Conselho Nacional de Educação elabora diretrizes que serão submetidas a consulta pública em setembro. Enquanto isso, algumas universidades têm criado guias próprios para orientar professores e alunos

Ao menos 770 publicações acadêmicas usaram IA sem sinalizar
Arte: Rodolfo Almeida

Quando entrei na pós-graduação, na UFMG em 2023, o ChatGPT já tinha se popularizado no Brasil. Alguns professores o repreendiam e diziam ser capazes de detectar o uso de inteligência artificial em textos, apesar da confiabilidade desses programas ser baixa. Outros incentivavam o recurso com parcimônia, como assistente para resumos e anotações.

De acordo com pesquisa da Associação Brasileira de Mantenedoras de Ensino Superior (Abmes), que reúne empresas privadas do setor, 83% dos alunos de graduação disseram conhecer ferramentas de inteligência artificial, sendo ChatGPT, da OpenAI, Gemini, do Google, e Copy.ai as mais citadas. Metade relatou utilizar semanalmente esses recursos na rotina de estudos. Os dados são referentes ao ano de 2023.

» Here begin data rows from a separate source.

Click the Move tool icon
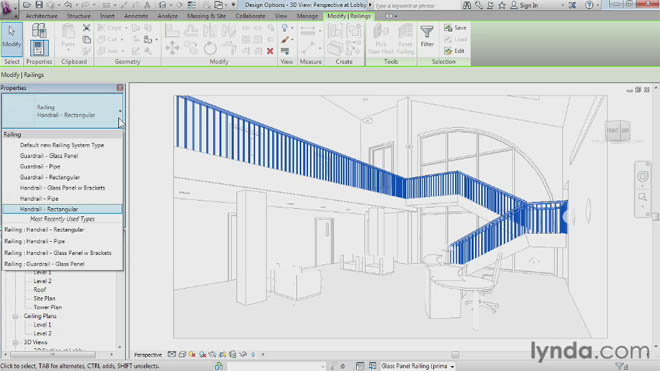Viewport: 660px width, 371px height. point(172,48)
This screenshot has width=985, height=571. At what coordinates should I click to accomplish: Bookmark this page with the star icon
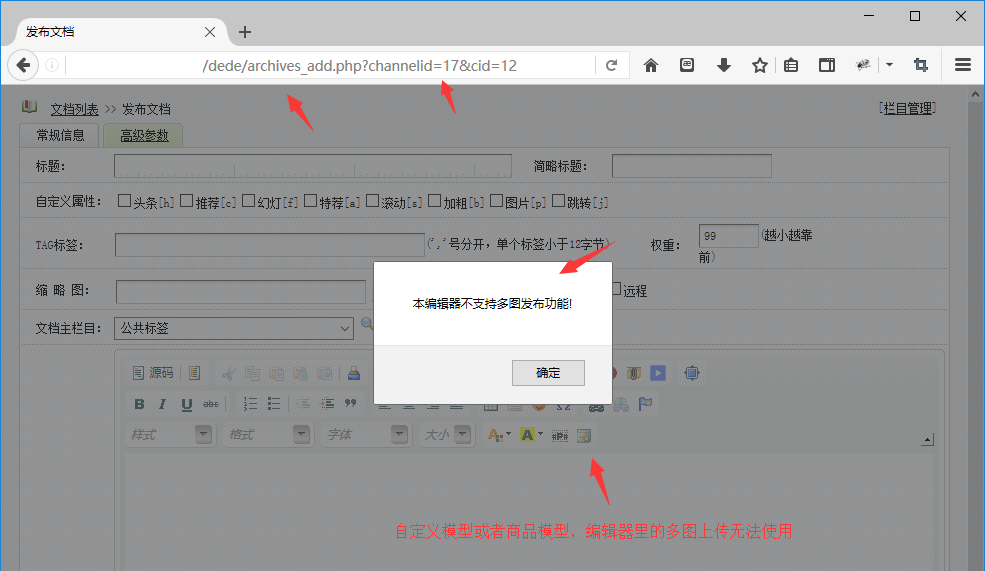760,66
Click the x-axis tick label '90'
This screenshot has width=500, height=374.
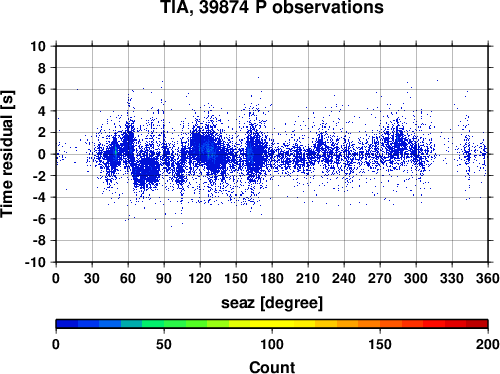point(164,278)

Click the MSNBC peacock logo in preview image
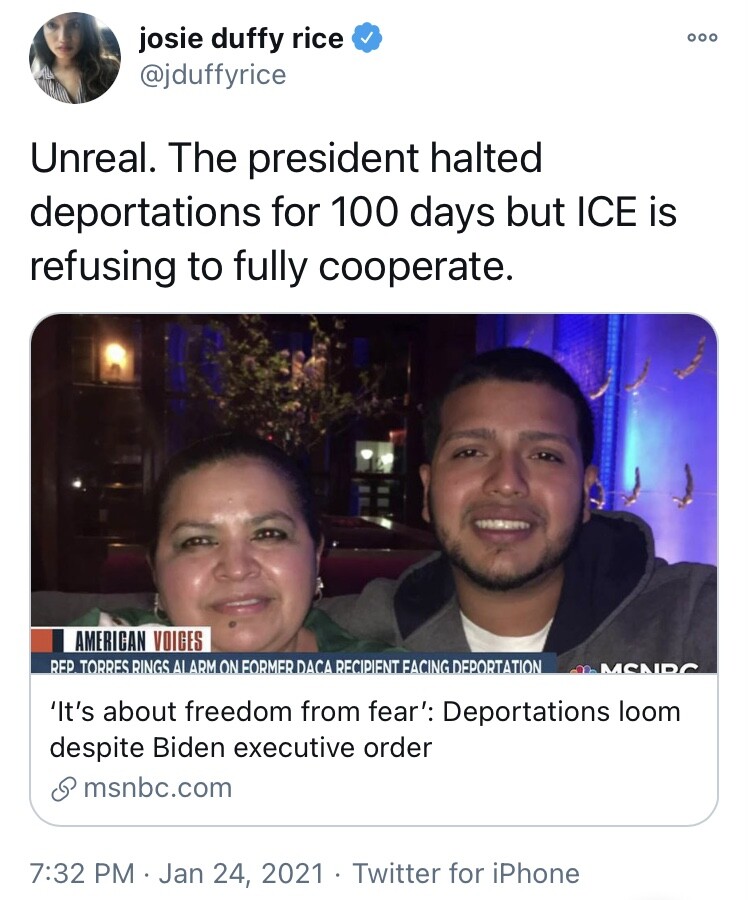[x=583, y=669]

Outra questão é como a inteligência artificial está impactando publicações acadêmicas. O pesquisador Alex Glynn, da Universidade de Lousville, mantém o Academ-AI, um acompanhamento independente de casos de uso não-sinalizado de IA em periódicos, conferências e capítulos de livros. Ele diagnosticou que cerca de um quinto das publicações da área de ciência da computação contêm algum uso não-sinalizado de IA.

🤔
Uso não-sinalizado?
As publicações são incuídas no levantamento por não conterem qualquer menção ou reconhecimento do uso de IA, mas conterem frases que sugerem o uso de Modelos de Linguagem Ampla (LLMs), como, por exemplo:

- "Claro, aqui estão os resultados"
- "Como um modelo de linguagem de IA, é importante afirmar..."
- "Até minha última atualização..."

Estes trechos sugerem que chatbots de IA foram usados na redação dos artigos sem revisão humana – inclusive pela instituição de publicação.

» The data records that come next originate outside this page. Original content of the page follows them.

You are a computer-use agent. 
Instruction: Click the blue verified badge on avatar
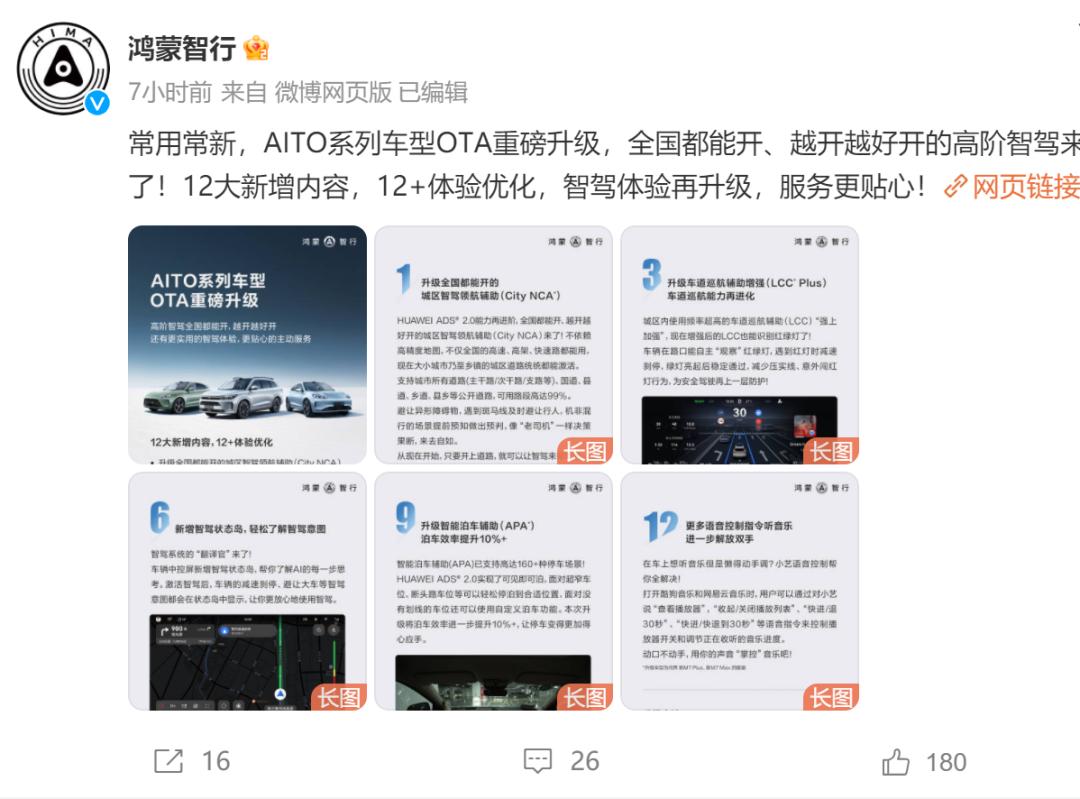coord(97,103)
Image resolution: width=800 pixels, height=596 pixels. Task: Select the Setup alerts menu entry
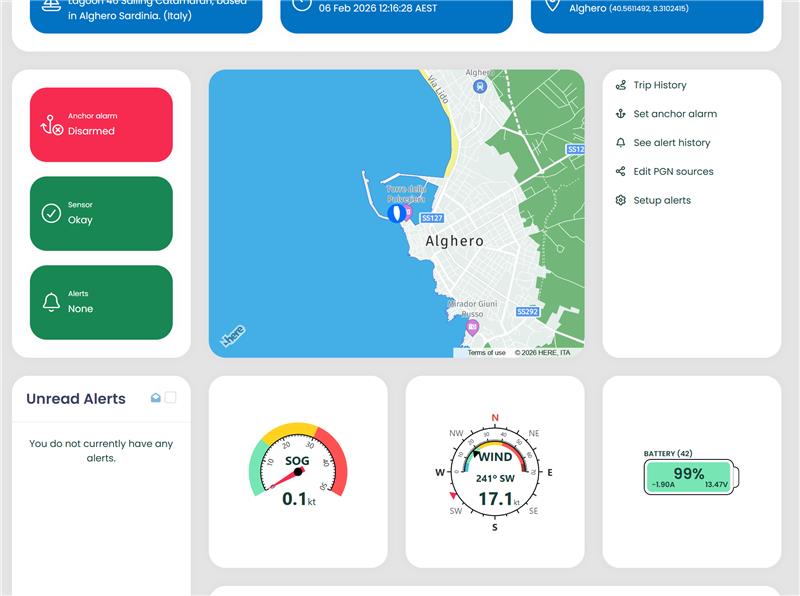(x=665, y=200)
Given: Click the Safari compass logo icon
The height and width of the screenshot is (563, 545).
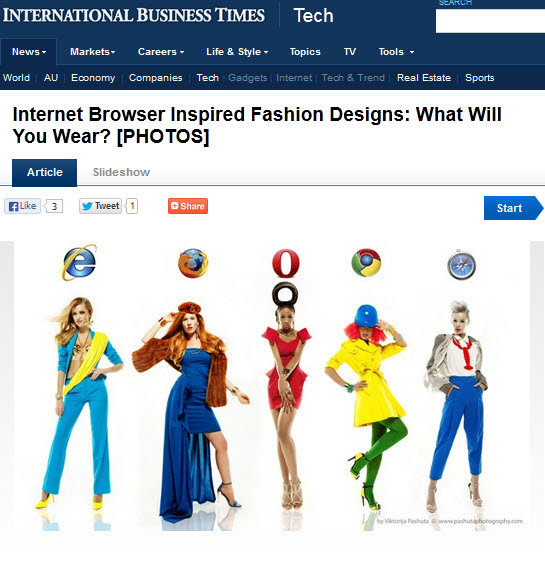Looking at the screenshot, I should pos(461,265).
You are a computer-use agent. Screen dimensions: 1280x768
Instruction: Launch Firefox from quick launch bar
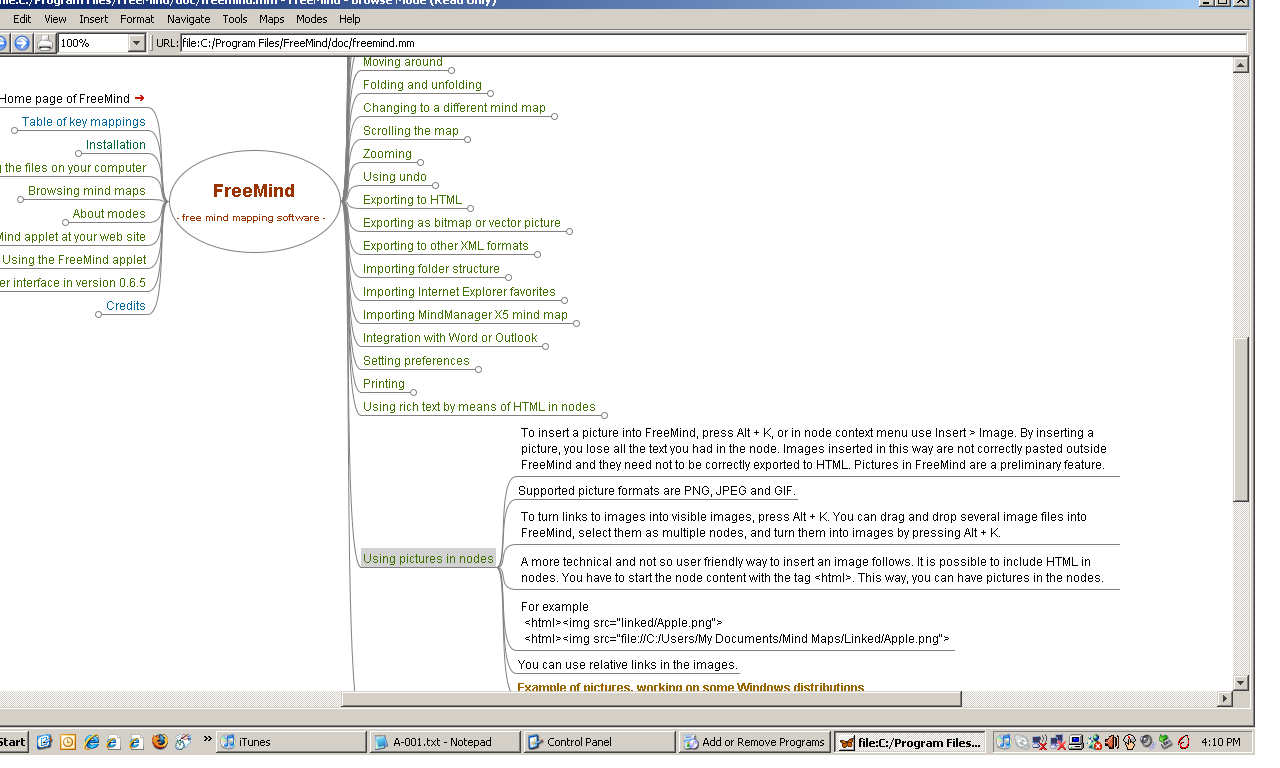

O levantamento indica um aumento gradual na quantidade de artigos com usos não-sinalizados de IA a partir de nov.2022, quando o ChatGPT foi aberto ao público geral.

A grande maioria dos artigos não chegou a sofrer retratações ou correções por parte de seus publicadores – e as correções chegaram a levar até 274 dias para acontecer nos poucos casos em que houve correção, segundo análise de Glynn.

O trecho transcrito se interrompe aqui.